The FBI may be granted powers to snoop on people’s emails without a warrant, allowing them to demand a person’s email data and web browsing history from service providers.
A secret provision included in the Senate’s annual intelligence authorization will expand the FBI’s already controversial national security letters.
The FBI is currently allowed to get certain types of information with NSLs — most commonly, information about the name, address, and call data associated with a phone number or details about a bank account.
Since a 2008 Justice Department legal opinion, the FBI has not been allowed to use NSLs to demand “electronic communication transactional records,” such as email subject lines and other metadata, or URLs visited.
The spy bill passed the Senate Intelligence Committee on Tuesday, with the provision in it. The lone no vote came from Sen. Ron Wyden, D-Ore., who wrote in a statement that one of the bill’s provisions “would allow any FBI field office to demand email records without a court order, a major expansion of federal surveillance powers.”
Wyden did not disclose exactly what the provision would allow, but his spokesperson suggested it might go beyond email records to things like web-surfing histories and other information about online behavior. “Senator Wyden is concerned it could be read that way,” Keith Chu said.

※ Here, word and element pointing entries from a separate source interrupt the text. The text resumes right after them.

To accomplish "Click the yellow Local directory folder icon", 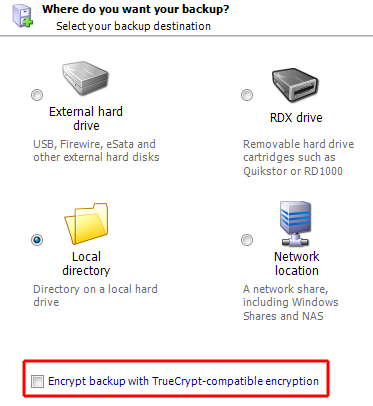I will point(86,224).
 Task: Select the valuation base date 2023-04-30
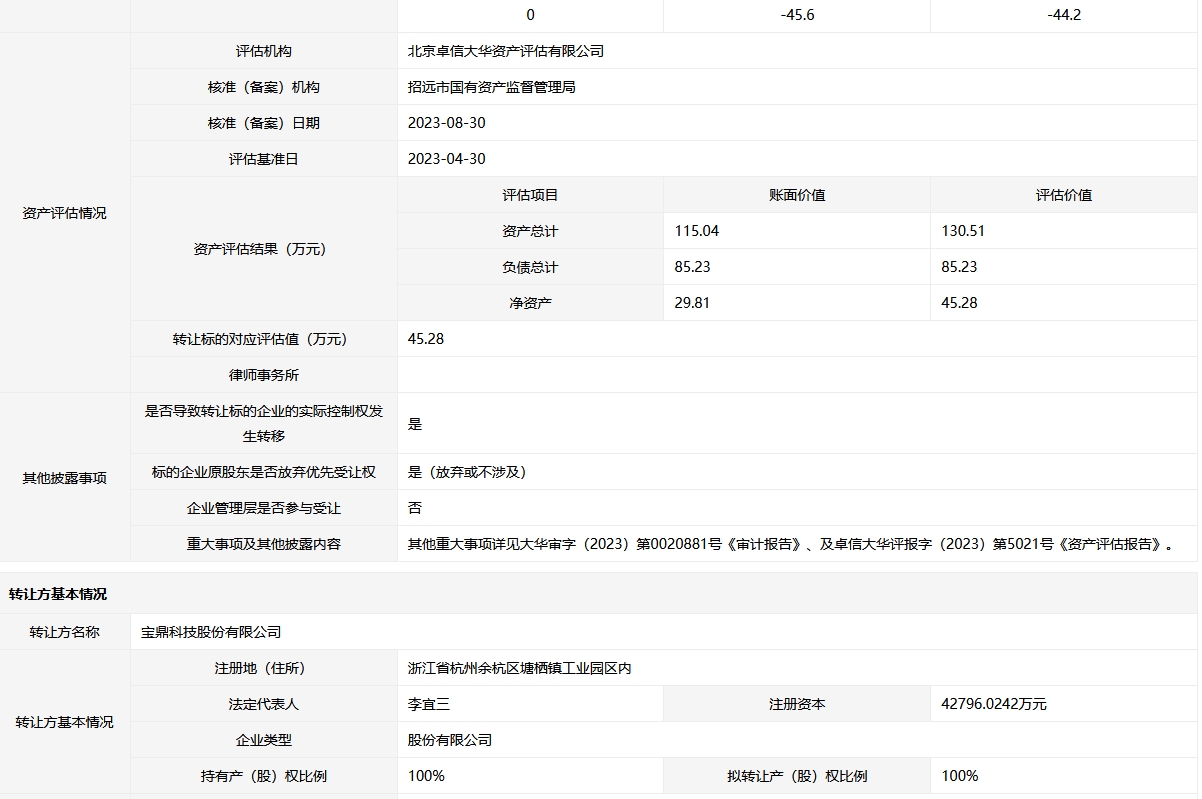(447, 159)
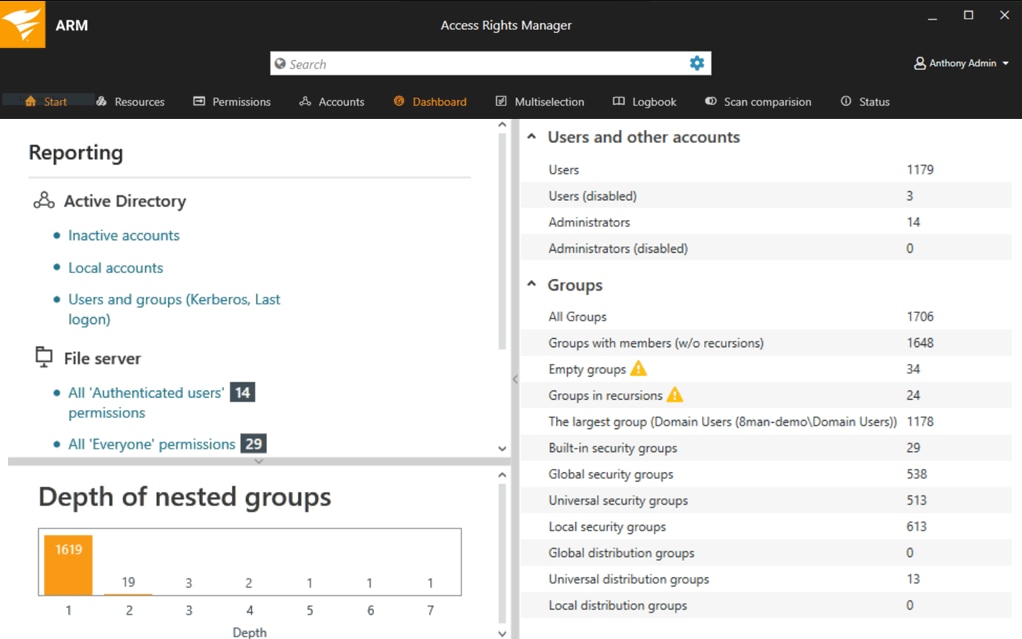The width and height of the screenshot is (1022, 639).
Task: Open the Inactive accounts report link
Action: click(124, 236)
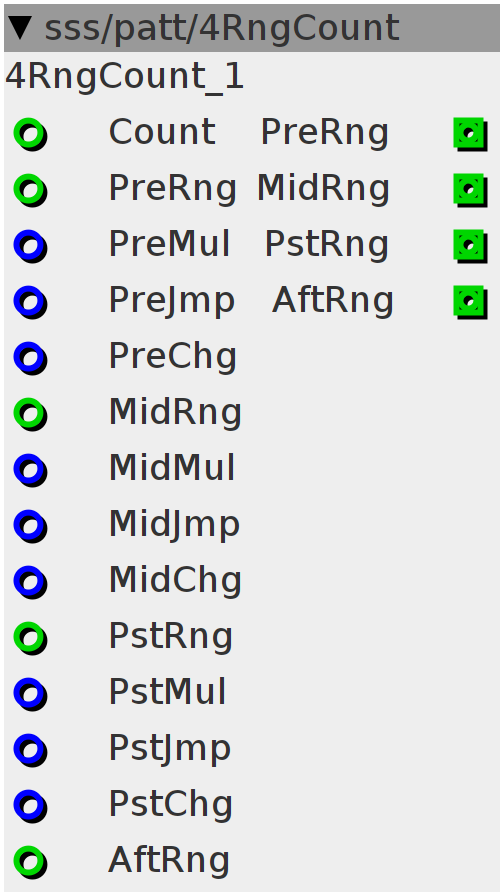The width and height of the screenshot is (504, 896).
Task: Click the PstMul blue inlet port
Action: click(30, 694)
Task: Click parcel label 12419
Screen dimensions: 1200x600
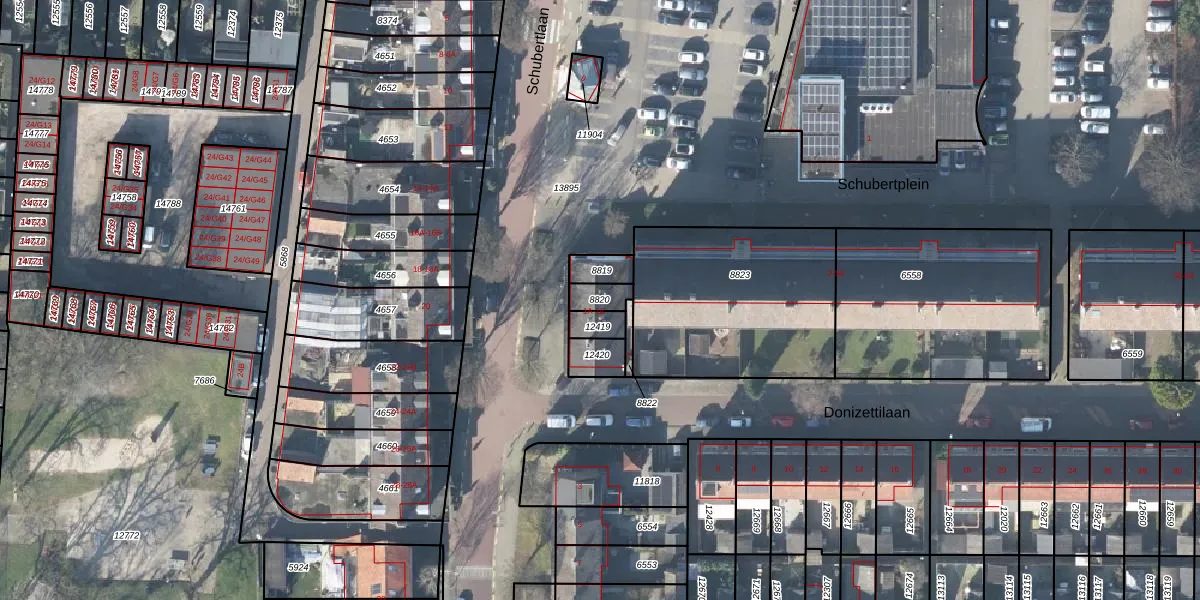Action: [x=598, y=327]
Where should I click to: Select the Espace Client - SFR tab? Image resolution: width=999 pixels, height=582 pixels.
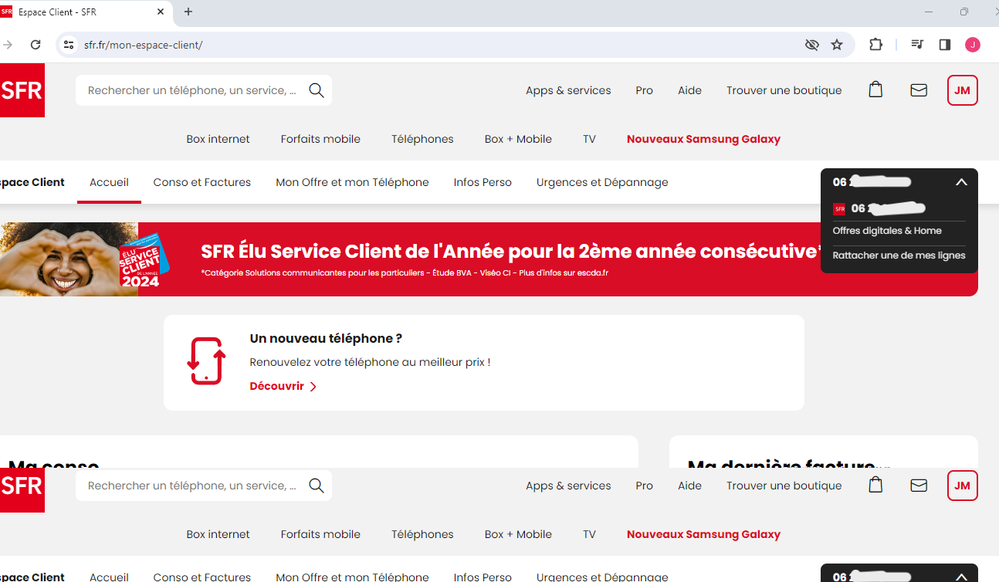[80, 12]
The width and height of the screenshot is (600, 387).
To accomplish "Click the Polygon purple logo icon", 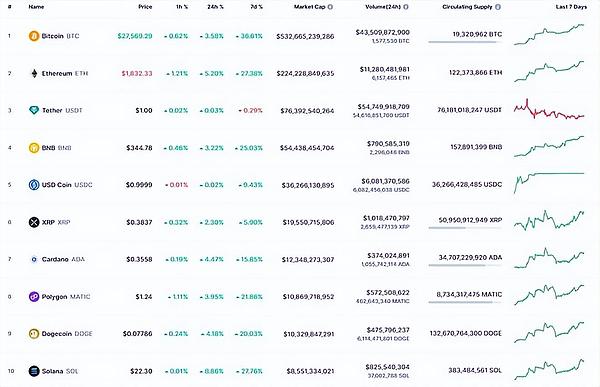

It’s unclear how or when the provision was added, although Sens. Richard Burr, R-N.C., — the committee’s chairman — and Tom Cotton, R-Ark., have both offered bills in the past that would address what the FBI calls a gap and privacy advocates consider a serious threat to civil liberties.
“At this point, it should go without saying that the information the FBI wants to include in the statue is extremely revealing — URLs, for example, may reveal the content of a website that users have visited, their location, and so on,” Andrew Crocker, staff attorney for the Electronic Frontier Foundation, wrote in an email to The Intercept.
“And it’s particularly sneaky because this bill is debated behind closed doors,” Robyn Greene, policy counsel at the Open Technology Institute, said in an interview.
In February, FBI Director James Comey testified during a Senate Intelligence Committee hearing on worldwide threats that the FBI’s inability to get email records with NSLs was a “typo” — and that fixing it was one of the FBI’s top legislative priorities.
Greene warned at the time: “Unless we push back against Comey now, before you know it, the long slow push for an [electronic communication transactional records] fix may just be unstoppable.”
The FBI used to think that it was, in fact, allowed to get email records with NSLs, and did so routinely until the Justice Department under George W. Bush told the bureau that it had interpreted its powers overly broadly.
Ever since, the FBI has tried to get that power and has been rejected, including during negotiations over the USA Freedom Act.
The FBI’s power to issue NSLs is actually derived from the Electronic Communications Privacy Act — a 1986 law that Congress is currently working to update to incorporate more protections for electronic communications — not fewer. The House unanimously passed the Email Privacy Act in late April, while the Senate is due to vote on its version this week.
Sen. John Cornyn, R-Texas, is expected to offer an amendment that would mirror the provision in the intelligence bill.
Privacy advocates warn that adding it to the broadly supported reform effort would backfire.
“If [the provision] is added to ECPA, it’ll kill the bill,” Gabe Rottman, deputy director of the Center for Democracy and Technology’s freedom, security, and technology project, wrote in an email to The Intercept. “If it passes independently, it’ll create a gaping loophole. Either way, it’s a big problem and a massive expansion of government surveillance authority.”
NSLs have a particularly controversial history. In 2008, Justice Department Inspector General Glenn Fine blasted the FBI for using NSLs supported by weak evidence and documentation to collect information on Americans, some of which “implicated the target’s First Amendment rights.”
“NSLs have a sordid history. They’ve been abused in a number of ways, including … targeting of journalists and … use to collect an essentially unbounded amount of information,” Crocker wrote.
One thing that makes them particularly easy to abuse is that recipients of NSLs are subject to a gag order that forbids them from revealing the letters’ existence to anyone, much less the public.